### STATED PROBLEM
Format the data from the line containing "The image size is (468, 265)." up to and including the line containing "coord(344,139)" as a Markdown table with the columns No. and Entry, giving each line a sequential number and omitting any blank lines.

### DATA PROVIDED
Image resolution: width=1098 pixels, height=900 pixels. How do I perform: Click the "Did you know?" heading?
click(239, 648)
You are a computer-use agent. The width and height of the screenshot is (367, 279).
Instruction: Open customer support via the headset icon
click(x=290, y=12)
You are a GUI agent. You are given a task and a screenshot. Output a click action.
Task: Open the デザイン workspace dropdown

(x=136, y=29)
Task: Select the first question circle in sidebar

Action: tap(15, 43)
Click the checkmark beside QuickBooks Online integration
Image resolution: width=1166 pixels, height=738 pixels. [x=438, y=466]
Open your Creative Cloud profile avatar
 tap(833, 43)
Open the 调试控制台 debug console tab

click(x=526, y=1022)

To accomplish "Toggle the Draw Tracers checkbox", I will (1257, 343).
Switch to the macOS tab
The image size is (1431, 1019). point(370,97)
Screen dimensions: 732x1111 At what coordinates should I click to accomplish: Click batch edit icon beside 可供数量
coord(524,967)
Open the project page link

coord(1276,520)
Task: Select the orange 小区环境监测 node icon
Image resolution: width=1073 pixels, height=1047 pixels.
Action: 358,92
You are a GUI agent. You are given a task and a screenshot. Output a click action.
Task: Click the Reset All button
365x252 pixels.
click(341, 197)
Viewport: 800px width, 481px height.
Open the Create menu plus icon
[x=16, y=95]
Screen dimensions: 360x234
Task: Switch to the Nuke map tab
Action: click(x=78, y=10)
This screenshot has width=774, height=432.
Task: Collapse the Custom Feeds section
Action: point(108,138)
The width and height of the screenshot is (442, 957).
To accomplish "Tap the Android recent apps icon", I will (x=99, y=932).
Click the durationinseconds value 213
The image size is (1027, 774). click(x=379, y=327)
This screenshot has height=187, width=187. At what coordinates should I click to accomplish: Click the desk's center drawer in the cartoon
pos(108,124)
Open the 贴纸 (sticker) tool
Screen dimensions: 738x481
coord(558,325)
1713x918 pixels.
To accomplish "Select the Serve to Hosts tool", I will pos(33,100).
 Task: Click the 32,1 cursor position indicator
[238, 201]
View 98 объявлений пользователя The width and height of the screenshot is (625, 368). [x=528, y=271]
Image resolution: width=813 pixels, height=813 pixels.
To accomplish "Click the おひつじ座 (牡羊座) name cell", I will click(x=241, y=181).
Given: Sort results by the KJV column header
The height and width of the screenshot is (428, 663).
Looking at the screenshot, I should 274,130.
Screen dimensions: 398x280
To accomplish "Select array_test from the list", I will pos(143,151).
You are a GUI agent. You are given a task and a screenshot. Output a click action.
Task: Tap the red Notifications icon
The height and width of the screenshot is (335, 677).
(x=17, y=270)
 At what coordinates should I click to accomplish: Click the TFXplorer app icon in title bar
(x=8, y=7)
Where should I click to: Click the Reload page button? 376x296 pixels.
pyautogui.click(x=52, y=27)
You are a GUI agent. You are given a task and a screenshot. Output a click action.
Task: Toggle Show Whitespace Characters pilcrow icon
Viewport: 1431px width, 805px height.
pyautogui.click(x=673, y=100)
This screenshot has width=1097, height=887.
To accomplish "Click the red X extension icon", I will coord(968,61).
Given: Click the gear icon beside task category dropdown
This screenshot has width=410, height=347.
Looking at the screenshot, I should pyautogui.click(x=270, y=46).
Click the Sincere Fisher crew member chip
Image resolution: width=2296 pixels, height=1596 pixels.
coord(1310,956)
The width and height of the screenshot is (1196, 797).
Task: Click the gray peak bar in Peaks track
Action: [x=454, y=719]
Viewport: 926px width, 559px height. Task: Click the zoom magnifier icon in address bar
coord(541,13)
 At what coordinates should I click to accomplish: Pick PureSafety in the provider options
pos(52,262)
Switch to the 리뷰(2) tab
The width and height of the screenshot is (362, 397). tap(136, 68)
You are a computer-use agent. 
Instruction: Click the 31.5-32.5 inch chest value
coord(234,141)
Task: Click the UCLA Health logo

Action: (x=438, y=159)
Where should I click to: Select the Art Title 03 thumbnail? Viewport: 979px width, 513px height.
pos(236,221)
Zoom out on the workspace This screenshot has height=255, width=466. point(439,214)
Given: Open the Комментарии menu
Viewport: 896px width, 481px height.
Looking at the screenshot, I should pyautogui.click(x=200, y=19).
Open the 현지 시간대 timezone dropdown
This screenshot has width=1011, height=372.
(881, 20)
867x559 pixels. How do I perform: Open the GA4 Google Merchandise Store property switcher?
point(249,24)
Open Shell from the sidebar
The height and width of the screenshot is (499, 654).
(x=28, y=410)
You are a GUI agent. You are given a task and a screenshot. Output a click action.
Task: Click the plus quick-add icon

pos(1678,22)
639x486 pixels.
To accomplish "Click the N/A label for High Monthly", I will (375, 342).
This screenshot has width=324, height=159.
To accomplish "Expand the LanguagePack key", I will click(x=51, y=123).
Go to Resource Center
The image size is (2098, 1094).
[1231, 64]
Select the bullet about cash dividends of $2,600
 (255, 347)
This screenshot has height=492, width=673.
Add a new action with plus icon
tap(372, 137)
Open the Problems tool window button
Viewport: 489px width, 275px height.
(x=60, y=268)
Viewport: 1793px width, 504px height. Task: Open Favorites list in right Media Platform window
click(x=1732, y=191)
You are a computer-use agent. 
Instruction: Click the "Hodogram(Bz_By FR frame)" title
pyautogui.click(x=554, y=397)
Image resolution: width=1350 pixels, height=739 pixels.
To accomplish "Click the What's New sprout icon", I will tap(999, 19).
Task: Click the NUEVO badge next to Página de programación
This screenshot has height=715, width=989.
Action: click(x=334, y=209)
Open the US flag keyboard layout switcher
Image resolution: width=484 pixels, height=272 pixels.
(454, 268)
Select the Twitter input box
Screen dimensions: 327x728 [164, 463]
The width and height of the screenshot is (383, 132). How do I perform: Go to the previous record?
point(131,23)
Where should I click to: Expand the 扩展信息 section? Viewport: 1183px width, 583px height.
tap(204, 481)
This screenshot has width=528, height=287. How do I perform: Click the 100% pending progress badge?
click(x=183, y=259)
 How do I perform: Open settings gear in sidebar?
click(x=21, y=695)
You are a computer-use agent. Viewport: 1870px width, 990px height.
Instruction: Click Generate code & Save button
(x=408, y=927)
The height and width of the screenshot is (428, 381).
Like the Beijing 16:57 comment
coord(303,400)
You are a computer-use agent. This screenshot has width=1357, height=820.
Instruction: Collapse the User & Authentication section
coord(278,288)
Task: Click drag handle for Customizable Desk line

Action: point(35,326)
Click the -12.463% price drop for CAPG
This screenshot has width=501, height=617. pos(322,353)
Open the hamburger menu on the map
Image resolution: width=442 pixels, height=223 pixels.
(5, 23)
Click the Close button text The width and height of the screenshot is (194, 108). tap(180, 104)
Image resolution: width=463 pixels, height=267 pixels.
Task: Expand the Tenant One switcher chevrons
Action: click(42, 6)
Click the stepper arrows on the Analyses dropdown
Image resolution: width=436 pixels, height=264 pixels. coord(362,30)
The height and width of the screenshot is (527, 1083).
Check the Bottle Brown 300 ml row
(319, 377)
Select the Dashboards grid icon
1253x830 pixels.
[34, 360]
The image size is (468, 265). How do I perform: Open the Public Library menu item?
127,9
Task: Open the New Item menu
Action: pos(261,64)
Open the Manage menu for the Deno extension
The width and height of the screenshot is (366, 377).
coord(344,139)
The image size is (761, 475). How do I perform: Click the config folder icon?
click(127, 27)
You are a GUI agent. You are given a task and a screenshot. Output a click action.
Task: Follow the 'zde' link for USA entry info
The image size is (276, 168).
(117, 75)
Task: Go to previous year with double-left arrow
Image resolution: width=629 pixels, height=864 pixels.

### CORRECT RESULT
| No. | Entry |
|---|---|
| 1 | The image size is (468, 265). How do I perform: Open the Public Library menu item? |
| 2 | 127,9 |
| 3 | Task: Open the New Item menu |
| 4 | Action: pos(261,64) |
| 5 | Open the Manage menu for the Deno extension |
| 6 | The width and height of the screenshot is (366, 377). |
| 7 | coord(344,139) |